Palin, respirando entrecortadamente, retrocedió un paso al ver su expresión enajenada.

—Steel, soy yo...

La luz del Bastón de Mago lució brillante sobre el rostro del joven mago. Steel lanzó un hondo suspiro de alivio, por el que se sintió avergonzado de inmediato.

—¿Dónde estabas, Majere?

—¡Intentando alcanzarte, Brightblade! Corrías tan deprisa que... Vamos a tener que colaborar los dos para cruzar la maldita arboleda... si es que lo logramos.

Ambos podían oír ahora las voces de los muertos vivientes:

Sangre cálida, sangre dulce, venid a nosotros..., venid...

Palin tenía lívidos hasta los labios. Los nudillos de la mano con la que sostenía el bastón estaban blancos, y la palma resbaladiza por el sudor.

—¡Bendito sea Paladine! —Palin agarró a Steel por el brazo—. ¡Mira! ¡Por los dioses! ¡Viene directamente hacia nosotros!

Steel se volvió, con la espada enarbolada. Y entonces la bajó.
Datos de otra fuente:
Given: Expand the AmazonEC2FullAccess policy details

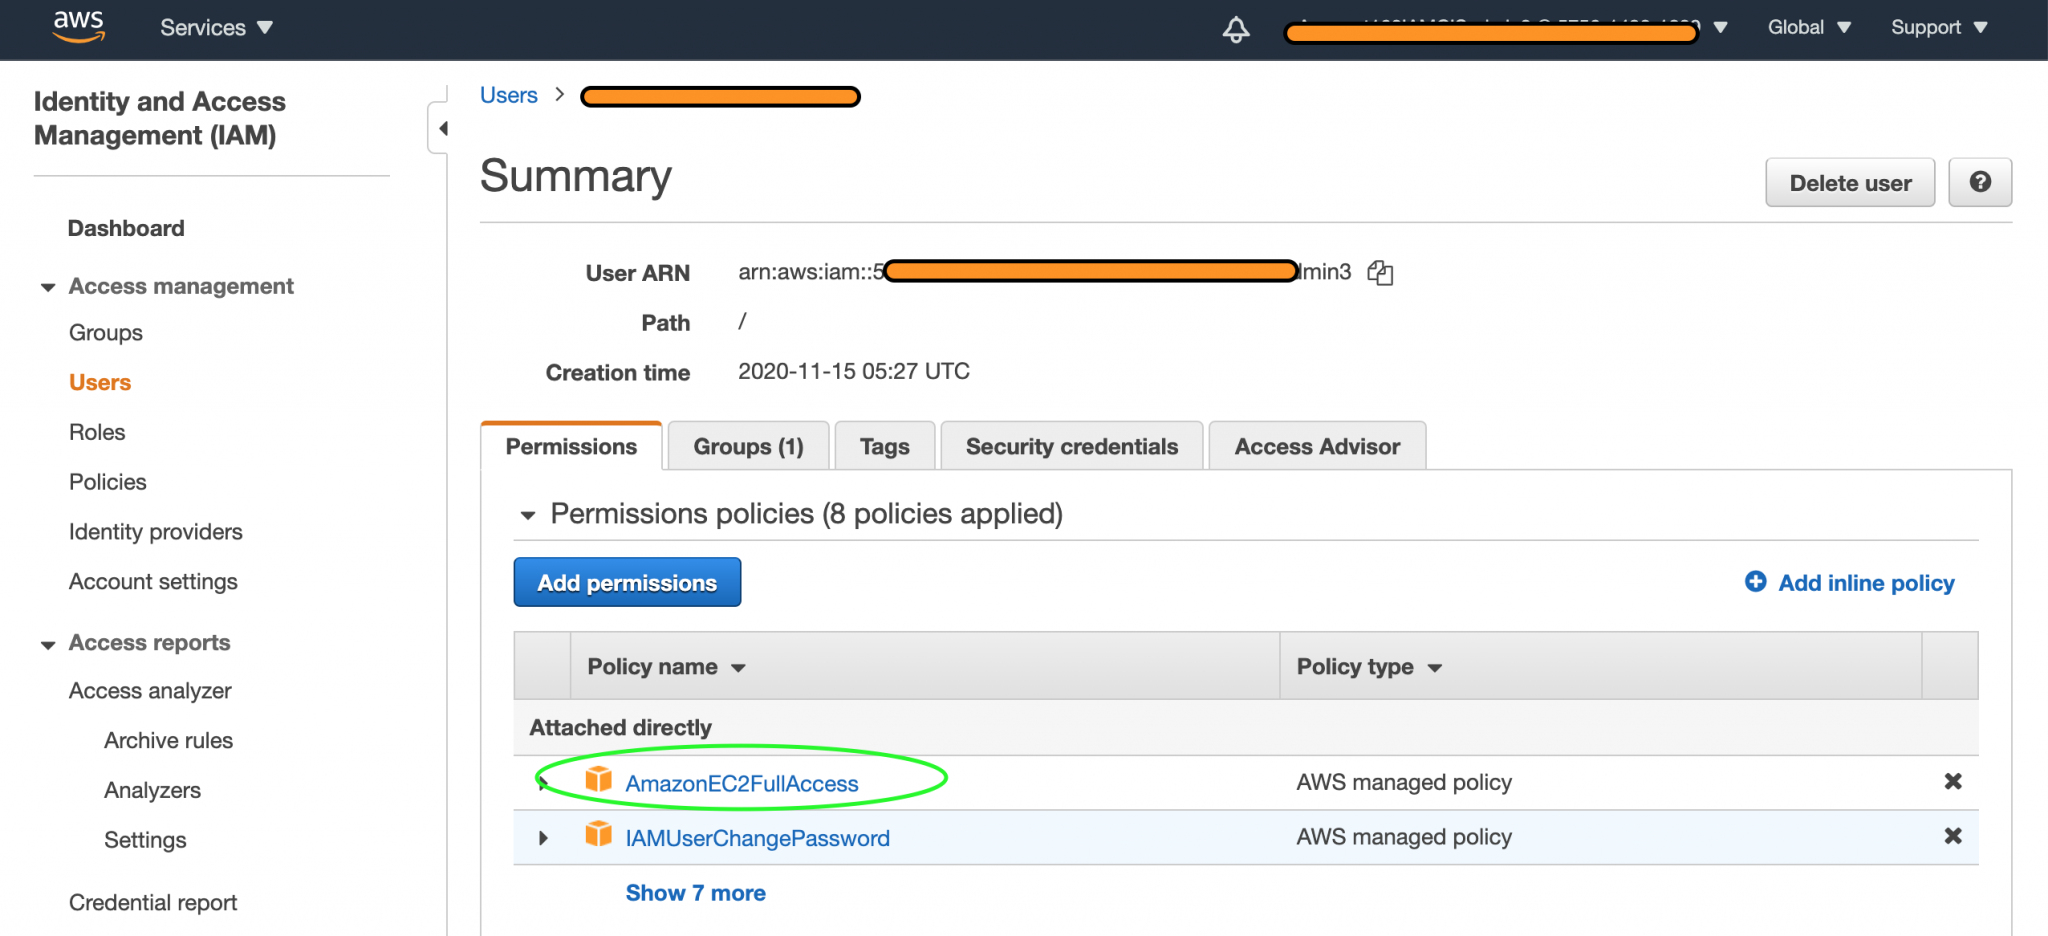Looking at the screenshot, I should tap(543, 784).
—Pero ¿qué haces? —El joven mago manoseó torpemente el saquillo de los componentes de hechizos—. Tenemos que luchar...

—Mi padre no nos hará daño —dijo suavemente Steel.

Dos guías, había dicho lady Crysania.

Un caballero vestido con una armadura que brillaba como la plata bajo la luz de la luna salió de las sombras del robledal. La armadura estaba decorada con la Rosa, la Corona y el Martín Pescador. Era una armadura antigua, pasada de moda, que databa prácticamente de la época del Cataclismo. El caballero no llevaba espada; se la había entregado a su hijo.

El caballero se paró frente Steel.

—¿Has jurado por tu honor entrar en este lugar maldito? —preguntó Sturm Brightblade.

—Así es, padre —contestó Steel con voz firme. También era firme ahora la mano con la que sostenía la espada.

Los ojos de Sturm, preocupados, tristes, amorosos, orgullosos, parecieron tomar la medida del hombre vivo. Asintió con la cabeza una vez, solemnemente.

Est Sularis oth Mithas —dijo.

Steel inhaló hondo y exhaló muy despacio.

—Entiendo, padre.

Sturm sonrió. Alzó la mano y señaló al cuello de su hijo. Luego, dando media vuelta, se alejó. No desapareció en las sombras, sino que dio la impresión de que las sombras se apartaban a su paso. Se desvaneció en un claro de luz de luna.

—¿Sabes lo que quiso decir? —preguntó Palin en un susurro.